Find every line in the items below that contains the word "screenshot", and copy each of those lines in full.

[BEGIN Entries provided]

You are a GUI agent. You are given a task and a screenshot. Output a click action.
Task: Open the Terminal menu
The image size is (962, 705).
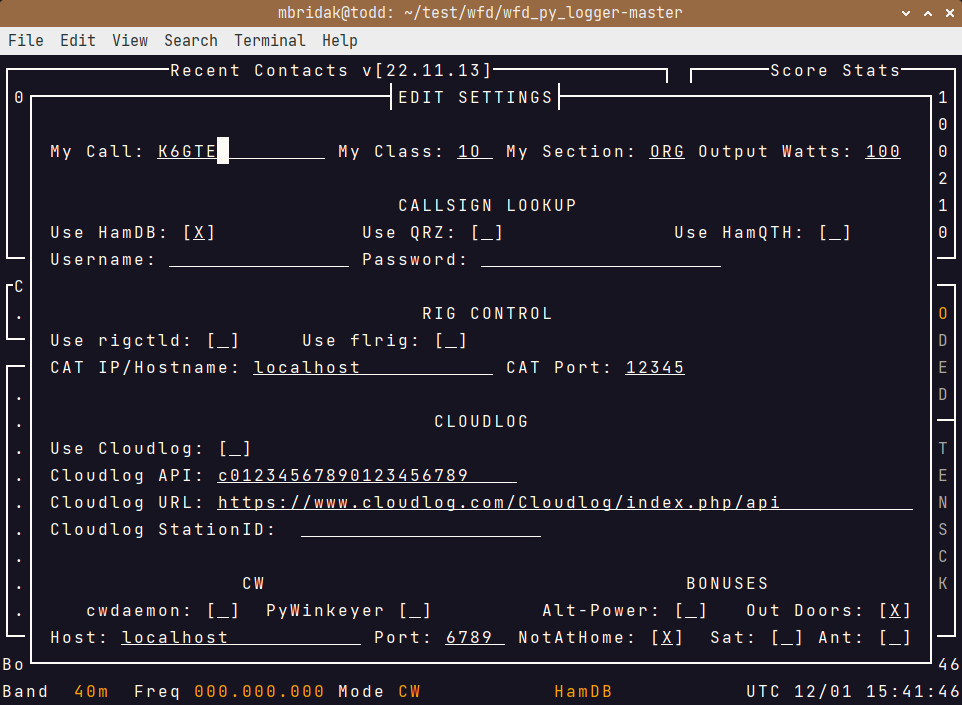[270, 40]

[END Entries provided]
[BEGIN Entries provided]

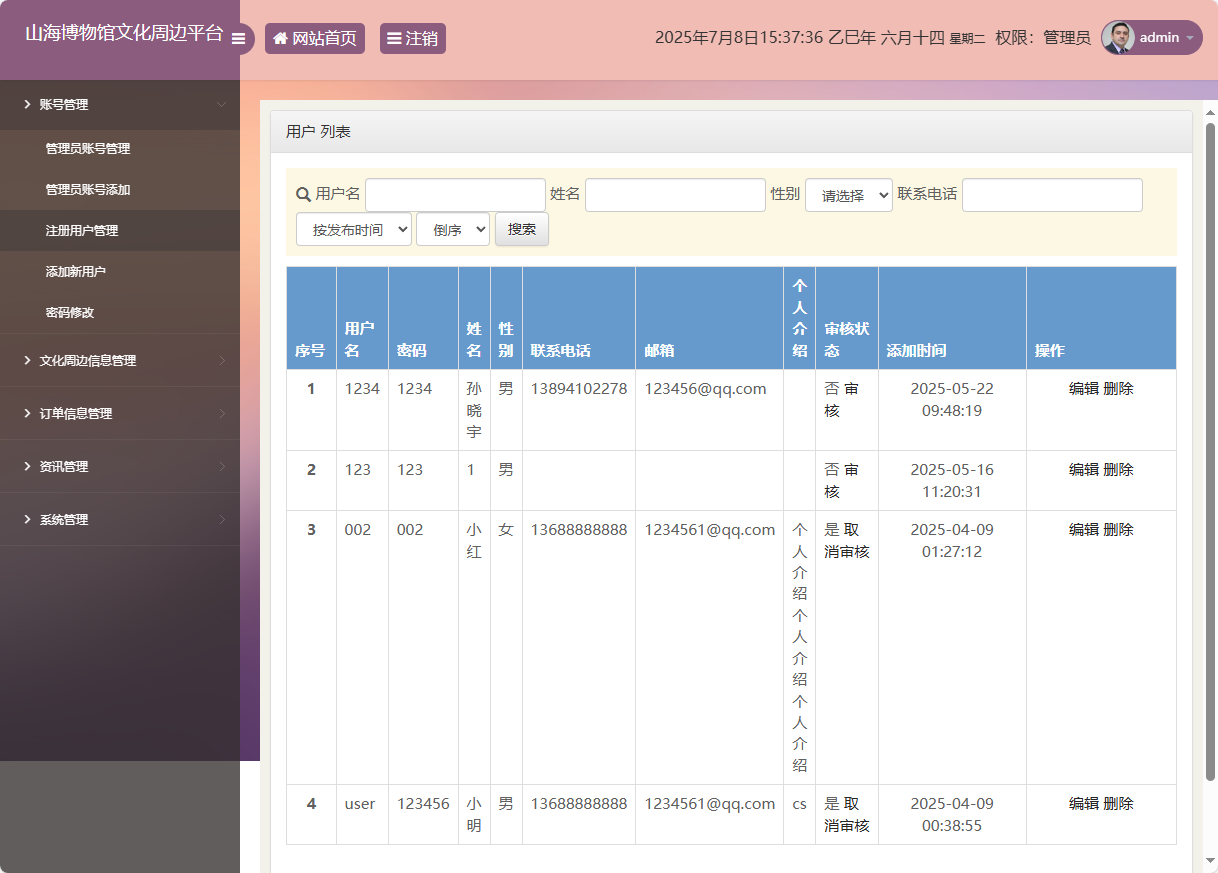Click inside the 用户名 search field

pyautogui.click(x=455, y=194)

[END Entries provided]
[BEGIN Entries provided]

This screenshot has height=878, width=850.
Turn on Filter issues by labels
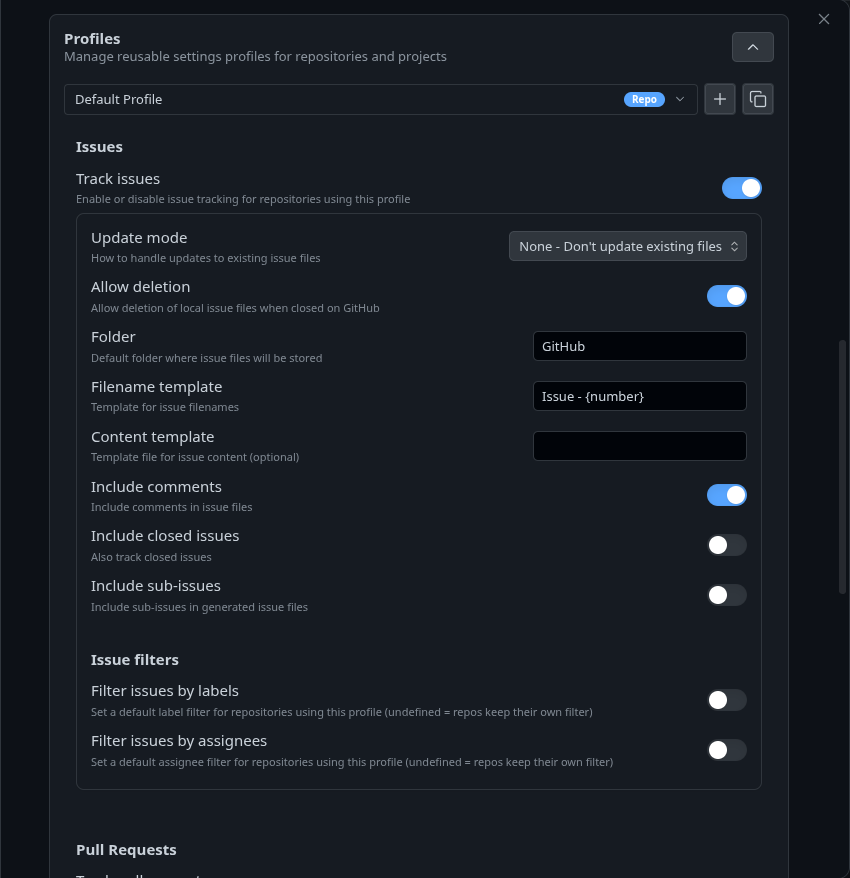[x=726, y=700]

[END Entries provided]

Exercise response
You are a GUI agent. You are given a task and a screenshot. Output a click action.
This screenshot has height=878, width=850.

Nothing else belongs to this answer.